#### Data for this exercise
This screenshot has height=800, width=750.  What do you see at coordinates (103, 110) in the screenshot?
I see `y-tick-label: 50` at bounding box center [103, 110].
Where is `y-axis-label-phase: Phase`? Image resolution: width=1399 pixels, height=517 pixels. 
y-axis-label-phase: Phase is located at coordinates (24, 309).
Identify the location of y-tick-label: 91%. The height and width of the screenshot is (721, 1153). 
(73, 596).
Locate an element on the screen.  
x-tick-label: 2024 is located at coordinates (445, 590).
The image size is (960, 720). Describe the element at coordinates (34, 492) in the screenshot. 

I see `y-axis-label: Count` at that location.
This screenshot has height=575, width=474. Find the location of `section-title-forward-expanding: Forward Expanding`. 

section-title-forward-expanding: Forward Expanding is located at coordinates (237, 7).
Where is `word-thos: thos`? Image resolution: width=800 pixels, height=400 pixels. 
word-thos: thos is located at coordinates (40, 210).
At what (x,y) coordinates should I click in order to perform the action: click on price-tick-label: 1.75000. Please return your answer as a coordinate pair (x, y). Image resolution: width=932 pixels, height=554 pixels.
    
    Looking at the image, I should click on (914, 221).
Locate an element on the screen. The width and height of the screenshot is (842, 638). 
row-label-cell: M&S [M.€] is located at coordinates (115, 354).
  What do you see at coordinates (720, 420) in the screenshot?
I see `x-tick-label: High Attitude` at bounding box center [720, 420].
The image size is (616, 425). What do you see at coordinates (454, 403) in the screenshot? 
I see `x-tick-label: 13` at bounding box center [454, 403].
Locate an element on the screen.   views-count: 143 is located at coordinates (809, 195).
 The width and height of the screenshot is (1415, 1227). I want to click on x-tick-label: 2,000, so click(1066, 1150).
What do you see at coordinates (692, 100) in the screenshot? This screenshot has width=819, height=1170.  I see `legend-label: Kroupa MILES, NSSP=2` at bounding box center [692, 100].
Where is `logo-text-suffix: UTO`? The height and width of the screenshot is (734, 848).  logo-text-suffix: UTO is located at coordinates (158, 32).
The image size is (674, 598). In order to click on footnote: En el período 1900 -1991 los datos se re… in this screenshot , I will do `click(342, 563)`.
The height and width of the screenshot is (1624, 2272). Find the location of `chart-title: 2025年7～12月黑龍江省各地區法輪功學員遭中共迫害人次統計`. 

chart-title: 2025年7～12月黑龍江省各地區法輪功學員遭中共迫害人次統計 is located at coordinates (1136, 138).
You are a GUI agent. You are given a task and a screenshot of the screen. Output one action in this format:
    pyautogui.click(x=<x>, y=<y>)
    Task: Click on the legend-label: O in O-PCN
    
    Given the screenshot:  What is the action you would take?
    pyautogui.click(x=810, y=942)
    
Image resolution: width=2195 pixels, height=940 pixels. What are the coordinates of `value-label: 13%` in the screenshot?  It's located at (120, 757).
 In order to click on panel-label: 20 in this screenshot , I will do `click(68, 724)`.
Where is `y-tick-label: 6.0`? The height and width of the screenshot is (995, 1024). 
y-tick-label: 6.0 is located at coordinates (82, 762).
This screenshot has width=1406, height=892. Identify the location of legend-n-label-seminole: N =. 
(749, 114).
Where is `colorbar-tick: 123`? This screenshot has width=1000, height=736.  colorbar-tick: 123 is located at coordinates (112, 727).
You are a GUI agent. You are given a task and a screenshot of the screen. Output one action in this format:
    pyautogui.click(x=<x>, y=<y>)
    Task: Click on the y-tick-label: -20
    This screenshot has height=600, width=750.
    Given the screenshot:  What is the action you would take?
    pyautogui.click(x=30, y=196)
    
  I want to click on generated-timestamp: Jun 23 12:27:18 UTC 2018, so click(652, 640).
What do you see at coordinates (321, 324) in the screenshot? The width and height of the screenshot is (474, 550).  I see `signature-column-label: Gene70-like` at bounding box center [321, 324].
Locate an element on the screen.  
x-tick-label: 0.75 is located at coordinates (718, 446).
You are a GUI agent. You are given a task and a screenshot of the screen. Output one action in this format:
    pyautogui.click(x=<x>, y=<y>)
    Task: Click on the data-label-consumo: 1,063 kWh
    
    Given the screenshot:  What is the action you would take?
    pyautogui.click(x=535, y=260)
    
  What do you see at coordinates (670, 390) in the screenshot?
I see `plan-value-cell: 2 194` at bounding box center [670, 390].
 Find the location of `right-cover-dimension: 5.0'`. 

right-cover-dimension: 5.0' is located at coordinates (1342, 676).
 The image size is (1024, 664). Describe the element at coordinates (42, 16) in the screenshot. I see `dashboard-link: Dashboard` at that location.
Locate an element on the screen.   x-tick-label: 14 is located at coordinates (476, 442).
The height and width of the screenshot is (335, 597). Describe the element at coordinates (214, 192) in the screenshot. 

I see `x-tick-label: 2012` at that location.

#### What is needed
Copy back all of the data above, word for word, changing nothing.

#### Response below
This screenshot has height=800, width=750.  What do you see at coordinates (103, 110) in the screenshot?
I see `y-tick-label: 50` at bounding box center [103, 110].
Where is `y-axis-label-phase: Phase`? Image resolution: width=1399 pixels, height=517 pixels. 
y-axis-label-phase: Phase is located at coordinates (24, 309).
Identify the location of y-tick-label: 91%. The height and width of the screenshot is (721, 1153). 
(73, 596).
Locate an element on the screen.  
x-tick-label: 2024 is located at coordinates (445, 590).
The image size is (960, 720). Describe the element at coordinates (34, 492) in the screenshot. 

I see `y-axis-label: Count` at that location.
This screenshot has height=575, width=474. Find the location of `section-title-forward-expanding: Forward Expanding`. 

section-title-forward-expanding: Forward Expanding is located at coordinates (237, 7).
Where is `word-thos: thos`? Image resolution: width=800 pixels, height=400 pixels. 
word-thos: thos is located at coordinates (40, 210).
At what (x,y) coordinates should I click in order to perform the action: click on price-tick-label: 1.75000. Please return your answer as a coordinate pair (x, y). Image resolution: width=932 pixels, height=554 pixels.
    
    Looking at the image, I should click on (914, 221).
Locate an element on the screen. The width and height of the screenshot is (842, 638). 
row-label-cell: M&S [M.€] is located at coordinates (115, 354).
  What do you see at coordinates (720, 420) in the screenshot?
I see `x-tick-label: High Attitude` at bounding box center [720, 420].
The image size is (616, 425). What do you see at coordinates (454, 403) in the screenshot? 
I see `x-tick-label: 13` at bounding box center [454, 403].
Locate an element on the screen.   views-count: 143 is located at coordinates (809, 195).
 The width and height of the screenshot is (1415, 1227). I want to click on x-tick-label: 2,000, so click(1066, 1150).
What do you see at coordinates (692, 100) in the screenshot? This screenshot has width=819, height=1170.  I see `legend-label: Kroupa MILES, NSSP=2` at bounding box center [692, 100].
Where is `logo-text-suffix: UTO`? The height and width of the screenshot is (734, 848).  logo-text-suffix: UTO is located at coordinates (158, 32).
The image size is (674, 598). In order to click on footnote: En el período 1900 -1991 los datos se re… in this screenshot , I will do `click(342, 563)`.
The height and width of the screenshot is (1624, 2272). Find the location of `chart-title: 2025年7～12月黑龍江省各地區法輪功學員遭中共迫害人次統計`. 

chart-title: 2025年7～12月黑龍江省各地區法輪功學員遭中共迫害人次統計 is located at coordinates (1136, 138).
You are a GUI agent. You are given a task and a screenshot of the screen. Output one action in this format:
    pyautogui.click(x=<x>, y=<y>)
    Task: Click on the legend-label: O in O-PCN
    
    Given the screenshot:  What is the action you would take?
    pyautogui.click(x=810, y=942)
    
Image resolution: width=2195 pixels, height=940 pixels. What are the coordinates of `value-label: 13%` in the screenshot?  It's located at (120, 757).
 In order to click on panel-label: 20 in this screenshot , I will do `click(68, 724)`.
Where is `y-tick-label: 6.0`? The height and width of the screenshot is (995, 1024). 
y-tick-label: 6.0 is located at coordinates (82, 762).
This screenshot has width=1406, height=892. Identify the location of legend-n-label-seminole: N =. 
(749, 114).
Where is `colorbar-tick: 123`? This screenshot has width=1000, height=736.  colorbar-tick: 123 is located at coordinates (112, 727).
You are a GUI agent. You are given a task and a screenshot of the screen. Output one action in this format:
    pyautogui.click(x=<x>, y=<y>)
    Task: Click on the y-tick-label: -20
    This screenshot has height=600, width=750.
    Given the screenshot:  What is the action you would take?
    pyautogui.click(x=30, y=196)
    
  I want to click on generated-timestamp: Jun 23 12:27:18 UTC 2018, so click(652, 640).
What do you see at coordinates (321, 324) in the screenshot? The width and height of the screenshot is (474, 550).  I see `signature-column-label: Gene70-like` at bounding box center [321, 324].
Locate an element on the screen.  
x-tick-label: 0.75 is located at coordinates (718, 446).
You are a GUI agent. You are given a task and a screenshot of the screen. Output one action in this format:
    pyautogui.click(x=<x>, y=<y>)
    Task: Click on the data-label-consumo: 1,063 kWh
    
    Given the screenshot:  What is the action you would take?
    pyautogui.click(x=535, y=260)
    
  What do you see at coordinates (670, 390) in the screenshot?
I see `plan-value-cell: 2 194` at bounding box center [670, 390].
 Find the location of `right-cover-dimension: 5.0'`. 

right-cover-dimension: 5.0' is located at coordinates (1342, 676).
 The image size is (1024, 664). Describe the element at coordinates (42, 16) in the screenshot. I see `dashboard-link: Dashboard` at that location.
Locate an element on the screen.   x-tick-label: 14 is located at coordinates (476, 442).
The height and width of the screenshot is (335, 597). Describe the element at coordinates (214, 192) in the screenshot. 

I see `x-tick-label: 2012` at that location.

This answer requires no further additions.